コロナ借換保証で返済軽減、中小は経営改革のテコに

 コロナ禍で中小企業や個人事業者の資金繰り危機をひとまず救ったのが「民間ゼロゼロ融資」と呼ばれる無担保、3年間実質無利子のコロナ対応融資だった。ただ、苦境から脱し切れていない企業が多いなか、民間ゼロゼロ融資の多くが元本返済の開始時期を迎えつつある。中小企業庁では、「コロナ借換保証」を設け、主に民間ゼロゼロ融資の返済負担を軽減することによって中小企業の経営を支援する。

 民間ゼロゼロ融資は、当初3年間は実質無利子で融資を受けられ、信用保証料も原則無料だった。民間ゼロゼロ融資の保証承諾実績は計137万件の総額23兆円にのぼり、公庫融資や持続化給付金などとともに中小企業の資金繰りを支えた。一方で、据置期間のない融資や短い融資では返済がすでに始まっているが、据置期間3年程度のものは2023年7月から2024年4月にかけて集中的に返済開始時期が訪れる。

 据置期間と無利子期間の終了にともなう元本返済、利払いの開始が重なると、倒産が増える恐れがある。

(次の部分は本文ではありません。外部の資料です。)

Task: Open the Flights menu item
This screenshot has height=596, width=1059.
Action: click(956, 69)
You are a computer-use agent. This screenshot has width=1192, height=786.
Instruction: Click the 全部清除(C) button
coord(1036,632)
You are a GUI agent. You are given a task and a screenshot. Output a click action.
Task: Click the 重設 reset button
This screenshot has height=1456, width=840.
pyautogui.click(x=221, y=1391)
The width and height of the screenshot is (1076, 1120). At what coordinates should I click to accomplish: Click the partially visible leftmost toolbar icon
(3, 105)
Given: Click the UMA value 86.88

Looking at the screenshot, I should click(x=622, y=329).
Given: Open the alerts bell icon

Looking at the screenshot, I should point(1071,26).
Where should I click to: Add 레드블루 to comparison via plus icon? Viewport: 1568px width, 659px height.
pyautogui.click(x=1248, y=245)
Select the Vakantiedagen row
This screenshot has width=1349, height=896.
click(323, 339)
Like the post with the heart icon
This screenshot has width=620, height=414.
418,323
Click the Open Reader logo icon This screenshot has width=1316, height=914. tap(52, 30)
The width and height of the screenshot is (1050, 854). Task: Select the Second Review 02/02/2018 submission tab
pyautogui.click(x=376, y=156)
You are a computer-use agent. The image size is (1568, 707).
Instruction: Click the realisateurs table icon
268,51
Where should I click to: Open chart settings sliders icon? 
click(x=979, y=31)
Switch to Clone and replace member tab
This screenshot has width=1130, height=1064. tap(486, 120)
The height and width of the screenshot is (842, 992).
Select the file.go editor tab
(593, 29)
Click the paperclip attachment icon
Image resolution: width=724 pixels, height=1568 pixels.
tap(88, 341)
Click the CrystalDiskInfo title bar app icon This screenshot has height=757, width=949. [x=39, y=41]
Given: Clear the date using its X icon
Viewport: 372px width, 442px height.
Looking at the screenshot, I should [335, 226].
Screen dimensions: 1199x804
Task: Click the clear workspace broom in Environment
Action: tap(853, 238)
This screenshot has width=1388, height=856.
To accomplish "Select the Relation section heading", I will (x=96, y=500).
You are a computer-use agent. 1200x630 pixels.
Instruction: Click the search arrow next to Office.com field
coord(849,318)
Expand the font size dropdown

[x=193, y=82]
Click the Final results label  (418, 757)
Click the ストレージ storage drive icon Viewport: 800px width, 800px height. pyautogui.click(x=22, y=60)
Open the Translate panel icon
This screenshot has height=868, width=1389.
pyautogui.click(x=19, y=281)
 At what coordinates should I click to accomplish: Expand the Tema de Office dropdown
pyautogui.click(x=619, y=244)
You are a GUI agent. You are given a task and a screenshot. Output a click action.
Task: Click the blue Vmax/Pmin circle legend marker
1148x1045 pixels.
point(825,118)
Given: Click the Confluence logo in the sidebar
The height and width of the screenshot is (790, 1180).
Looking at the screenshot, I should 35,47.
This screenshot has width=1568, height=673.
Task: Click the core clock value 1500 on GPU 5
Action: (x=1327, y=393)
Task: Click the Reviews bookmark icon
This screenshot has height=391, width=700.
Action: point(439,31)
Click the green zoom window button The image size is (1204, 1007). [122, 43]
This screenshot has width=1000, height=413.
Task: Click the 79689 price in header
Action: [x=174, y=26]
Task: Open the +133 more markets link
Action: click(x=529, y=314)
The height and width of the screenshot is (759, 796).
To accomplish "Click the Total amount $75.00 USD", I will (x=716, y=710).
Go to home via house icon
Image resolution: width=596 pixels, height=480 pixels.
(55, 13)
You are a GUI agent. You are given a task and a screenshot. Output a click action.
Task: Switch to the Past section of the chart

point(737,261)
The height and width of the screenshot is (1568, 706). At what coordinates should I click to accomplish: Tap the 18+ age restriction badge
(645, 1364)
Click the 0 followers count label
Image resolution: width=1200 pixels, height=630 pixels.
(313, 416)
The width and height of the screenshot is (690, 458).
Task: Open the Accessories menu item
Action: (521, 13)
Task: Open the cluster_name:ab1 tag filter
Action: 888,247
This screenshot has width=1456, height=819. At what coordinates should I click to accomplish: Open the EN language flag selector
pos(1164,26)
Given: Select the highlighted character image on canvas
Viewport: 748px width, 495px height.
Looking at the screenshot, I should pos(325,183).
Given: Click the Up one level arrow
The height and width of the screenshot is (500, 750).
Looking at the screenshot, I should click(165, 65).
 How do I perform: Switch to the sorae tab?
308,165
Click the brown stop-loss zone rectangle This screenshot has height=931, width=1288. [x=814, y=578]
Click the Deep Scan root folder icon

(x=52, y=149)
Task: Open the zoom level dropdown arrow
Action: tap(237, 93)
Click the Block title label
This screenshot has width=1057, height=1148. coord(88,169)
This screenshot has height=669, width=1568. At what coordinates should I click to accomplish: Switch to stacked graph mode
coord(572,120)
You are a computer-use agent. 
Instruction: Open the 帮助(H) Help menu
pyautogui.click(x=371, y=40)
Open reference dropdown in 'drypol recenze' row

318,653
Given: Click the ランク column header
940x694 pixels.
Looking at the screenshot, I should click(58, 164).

そこで、主に民間ゼロゼロ融資を新たな融資に借り換えることによって返済負担の軽減を図るため、中企庁は、国が保証料の一部を補助するコロナ借換保証を創設した。最近1ヵ月の売上高が前年同月より5%以上減少した事業者や、売上高がコロナ禍前より20%以上減少している事業者などが対象となる。受付は1月から始まっている。

 この制度を利用すると、最長10年の融資に借り換えられ、そのうち最長5年を据置期間に設定できる。ただし、借換え後の融資には民間ゼロゼロ融資と違って無利子期間がない。信用保証料については、保証料率を0.85%から0.2%まで引き下げるなどの補助を国が措置することで事業者の負担を軽減している。国の補助に加え、独自の補助を上乗せしてさらに低率、あるいは無料とする自治体もある。

 コロナ借換保証による融資には、コロナ禍で苦しむ企業は資金繰りのためだけでなく、事業の再構築などの前向きな投資のための資金調達にもこの制度を使うことができる。制度を利用する際には、事業計画(経営行動計画書)の策定が必要となる。その中には、自社の現状認識に関する分析や長期的な将来目標、その基盤を作るための具体的な行動プラン、収支・返済計画などを盛り込むことになっている。

 本年1月の受付開始から5月末までに全国の信用保証協会が応諾したコロナ借換保証は約4万件・1兆円にのぼる。そして、コロナ禍前への回復を待つだけでは、膨らんだ負債で経営が立ち行かなくなる恐れのある企業が増えかねない。中小企業庁はコロナ借換保証などを通じて、自社の特徴を生かす工夫を凝らしながら生産性や収益力を高めようとする企業の取組みを支援していくとしている。